BEGIN RECORDS FOR THE TASK
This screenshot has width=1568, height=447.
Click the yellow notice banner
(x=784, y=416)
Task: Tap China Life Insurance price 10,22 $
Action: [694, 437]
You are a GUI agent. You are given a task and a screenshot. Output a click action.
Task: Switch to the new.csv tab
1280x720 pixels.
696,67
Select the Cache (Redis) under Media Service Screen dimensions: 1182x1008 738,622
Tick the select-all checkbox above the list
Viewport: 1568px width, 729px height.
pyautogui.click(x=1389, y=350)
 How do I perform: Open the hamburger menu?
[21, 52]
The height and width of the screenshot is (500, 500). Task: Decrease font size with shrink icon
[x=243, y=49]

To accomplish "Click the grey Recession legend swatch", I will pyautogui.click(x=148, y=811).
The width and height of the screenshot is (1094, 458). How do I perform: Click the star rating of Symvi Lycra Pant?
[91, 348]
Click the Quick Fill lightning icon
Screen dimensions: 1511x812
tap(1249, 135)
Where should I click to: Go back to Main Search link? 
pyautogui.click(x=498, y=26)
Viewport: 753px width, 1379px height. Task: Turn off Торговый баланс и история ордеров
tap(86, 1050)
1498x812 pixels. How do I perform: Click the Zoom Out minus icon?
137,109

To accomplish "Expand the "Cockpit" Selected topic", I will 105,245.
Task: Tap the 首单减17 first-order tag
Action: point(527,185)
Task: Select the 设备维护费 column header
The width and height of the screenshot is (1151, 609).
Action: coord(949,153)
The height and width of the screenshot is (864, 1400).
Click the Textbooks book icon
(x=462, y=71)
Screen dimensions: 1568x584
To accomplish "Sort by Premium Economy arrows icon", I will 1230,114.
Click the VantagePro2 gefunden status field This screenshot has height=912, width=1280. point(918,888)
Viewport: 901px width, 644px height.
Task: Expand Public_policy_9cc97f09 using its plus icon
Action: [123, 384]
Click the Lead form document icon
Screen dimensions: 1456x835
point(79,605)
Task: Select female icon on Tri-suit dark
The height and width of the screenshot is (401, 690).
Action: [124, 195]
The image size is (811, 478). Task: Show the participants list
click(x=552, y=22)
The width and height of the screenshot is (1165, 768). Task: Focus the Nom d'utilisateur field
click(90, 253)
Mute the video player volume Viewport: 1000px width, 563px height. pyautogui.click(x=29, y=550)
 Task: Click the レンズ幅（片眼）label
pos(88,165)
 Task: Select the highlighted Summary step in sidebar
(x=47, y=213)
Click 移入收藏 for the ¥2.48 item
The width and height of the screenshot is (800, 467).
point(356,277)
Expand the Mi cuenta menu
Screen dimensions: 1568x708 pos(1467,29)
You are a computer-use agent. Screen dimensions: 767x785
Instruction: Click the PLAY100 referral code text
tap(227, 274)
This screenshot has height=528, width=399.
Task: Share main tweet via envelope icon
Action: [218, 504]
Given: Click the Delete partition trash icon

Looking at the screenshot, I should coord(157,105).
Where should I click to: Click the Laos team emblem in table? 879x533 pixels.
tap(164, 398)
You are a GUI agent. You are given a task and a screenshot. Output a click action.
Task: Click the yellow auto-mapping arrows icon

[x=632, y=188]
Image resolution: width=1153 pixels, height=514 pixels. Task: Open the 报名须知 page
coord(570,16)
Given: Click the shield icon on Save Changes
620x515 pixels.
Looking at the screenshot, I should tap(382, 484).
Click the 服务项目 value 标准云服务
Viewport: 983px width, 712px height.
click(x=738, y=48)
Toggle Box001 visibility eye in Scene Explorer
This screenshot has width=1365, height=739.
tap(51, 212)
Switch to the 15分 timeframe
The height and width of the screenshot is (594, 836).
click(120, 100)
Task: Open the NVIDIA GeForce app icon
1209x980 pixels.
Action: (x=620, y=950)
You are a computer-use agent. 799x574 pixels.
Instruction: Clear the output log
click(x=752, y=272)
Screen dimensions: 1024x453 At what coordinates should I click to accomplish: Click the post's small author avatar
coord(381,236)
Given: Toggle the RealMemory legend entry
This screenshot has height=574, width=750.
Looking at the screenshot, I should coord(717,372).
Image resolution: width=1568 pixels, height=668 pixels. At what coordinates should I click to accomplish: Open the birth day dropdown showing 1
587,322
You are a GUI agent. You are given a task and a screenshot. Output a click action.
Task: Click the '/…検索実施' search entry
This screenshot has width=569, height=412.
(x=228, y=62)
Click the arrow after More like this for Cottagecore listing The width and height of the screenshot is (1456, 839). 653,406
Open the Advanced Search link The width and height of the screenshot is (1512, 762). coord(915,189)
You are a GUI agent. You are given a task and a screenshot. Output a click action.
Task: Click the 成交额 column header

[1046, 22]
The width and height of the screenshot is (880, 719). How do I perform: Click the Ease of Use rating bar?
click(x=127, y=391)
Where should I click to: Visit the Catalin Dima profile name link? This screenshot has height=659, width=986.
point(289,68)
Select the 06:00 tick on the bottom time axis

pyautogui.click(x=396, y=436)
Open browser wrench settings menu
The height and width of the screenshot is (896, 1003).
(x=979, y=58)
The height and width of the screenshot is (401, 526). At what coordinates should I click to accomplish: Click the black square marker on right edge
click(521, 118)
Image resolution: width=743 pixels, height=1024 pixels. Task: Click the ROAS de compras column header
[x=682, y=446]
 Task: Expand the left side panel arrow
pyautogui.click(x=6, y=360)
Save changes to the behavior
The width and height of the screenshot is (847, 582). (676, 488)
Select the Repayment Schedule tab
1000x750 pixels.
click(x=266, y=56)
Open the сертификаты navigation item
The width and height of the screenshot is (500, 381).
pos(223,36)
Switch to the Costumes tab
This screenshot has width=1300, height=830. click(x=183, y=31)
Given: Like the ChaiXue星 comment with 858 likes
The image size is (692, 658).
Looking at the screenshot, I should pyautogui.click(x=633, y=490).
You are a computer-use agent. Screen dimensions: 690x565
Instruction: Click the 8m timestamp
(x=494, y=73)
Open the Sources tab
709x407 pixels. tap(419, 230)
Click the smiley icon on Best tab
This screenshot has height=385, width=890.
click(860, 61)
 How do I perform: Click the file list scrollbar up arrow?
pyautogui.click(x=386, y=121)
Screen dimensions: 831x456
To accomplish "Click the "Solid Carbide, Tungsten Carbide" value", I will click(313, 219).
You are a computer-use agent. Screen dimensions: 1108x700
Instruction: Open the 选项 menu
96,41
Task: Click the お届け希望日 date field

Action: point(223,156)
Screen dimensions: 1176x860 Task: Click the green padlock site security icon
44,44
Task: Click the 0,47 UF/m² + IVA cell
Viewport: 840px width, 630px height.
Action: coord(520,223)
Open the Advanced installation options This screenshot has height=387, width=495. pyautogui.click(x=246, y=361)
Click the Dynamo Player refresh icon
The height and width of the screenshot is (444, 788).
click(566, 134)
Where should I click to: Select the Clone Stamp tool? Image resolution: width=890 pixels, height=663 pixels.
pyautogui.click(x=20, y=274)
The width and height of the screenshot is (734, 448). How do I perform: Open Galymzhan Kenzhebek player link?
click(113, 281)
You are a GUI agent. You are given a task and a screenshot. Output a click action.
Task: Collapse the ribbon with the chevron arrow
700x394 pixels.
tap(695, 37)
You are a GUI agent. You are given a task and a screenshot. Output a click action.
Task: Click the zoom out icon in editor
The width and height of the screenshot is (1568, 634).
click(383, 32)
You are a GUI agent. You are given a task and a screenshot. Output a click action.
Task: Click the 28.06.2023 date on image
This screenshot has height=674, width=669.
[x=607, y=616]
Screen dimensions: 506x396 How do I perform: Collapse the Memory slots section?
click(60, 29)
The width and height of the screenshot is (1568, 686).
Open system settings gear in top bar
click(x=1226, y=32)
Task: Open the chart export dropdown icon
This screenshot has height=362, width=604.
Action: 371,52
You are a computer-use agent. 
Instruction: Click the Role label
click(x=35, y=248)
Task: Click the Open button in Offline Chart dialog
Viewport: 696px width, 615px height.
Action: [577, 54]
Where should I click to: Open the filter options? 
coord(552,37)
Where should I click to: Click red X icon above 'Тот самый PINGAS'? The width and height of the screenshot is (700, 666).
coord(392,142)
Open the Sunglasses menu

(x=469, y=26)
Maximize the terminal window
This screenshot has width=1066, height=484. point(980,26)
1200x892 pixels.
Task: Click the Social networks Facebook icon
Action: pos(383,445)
END RECORDS FOR THE TASK
§ **TASK TO COMPLETE**
Set out every line from the material that contains the string "computer".

§ **WRITTEN SOLUTION**
You are a computer-use agent. Screen dimensions: 767x785
You are a computer-use agent. 799x574 pixels.
You are a computer-use agent. Screen dimensions: 690x565
You are a computer-use agent. Screen dimensions: 1108x700
You are a computer-use agent. 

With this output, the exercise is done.